Problem description
Only the pictures are to be left out; set down the rest of the records exactly.

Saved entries
▬▬▬▬▬▬
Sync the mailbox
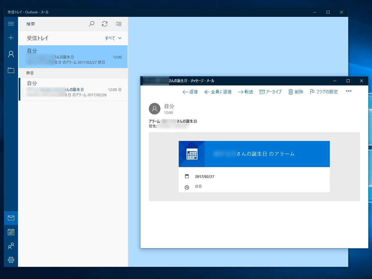The image size is (372, 279). click(x=105, y=24)
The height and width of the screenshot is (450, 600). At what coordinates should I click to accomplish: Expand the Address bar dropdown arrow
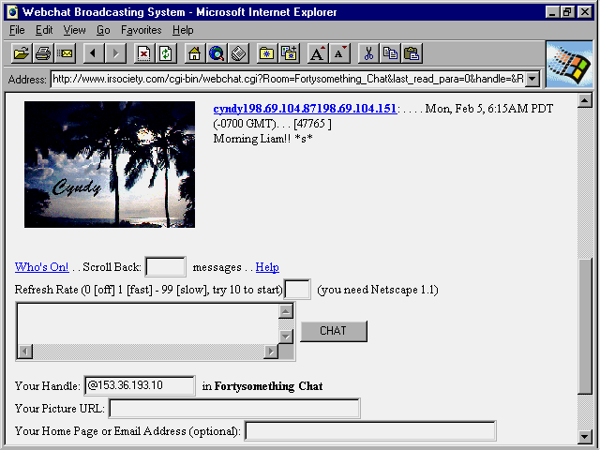tap(533, 79)
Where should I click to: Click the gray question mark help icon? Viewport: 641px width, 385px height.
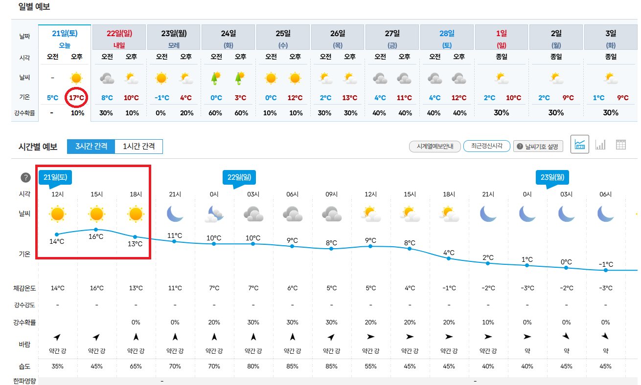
▬▬▬▬▬▬
Finished exercise
Sync the mailbox
The image size is (372, 279). click(x=105, y=24)
The height and width of the screenshot is (450, 600). At what coordinates should I click to accomplish: Expand the Address bar dropdown arrow
tap(533, 79)
Where should I click to: Click the gray question mark help icon? Viewport: 641px width, 385px height.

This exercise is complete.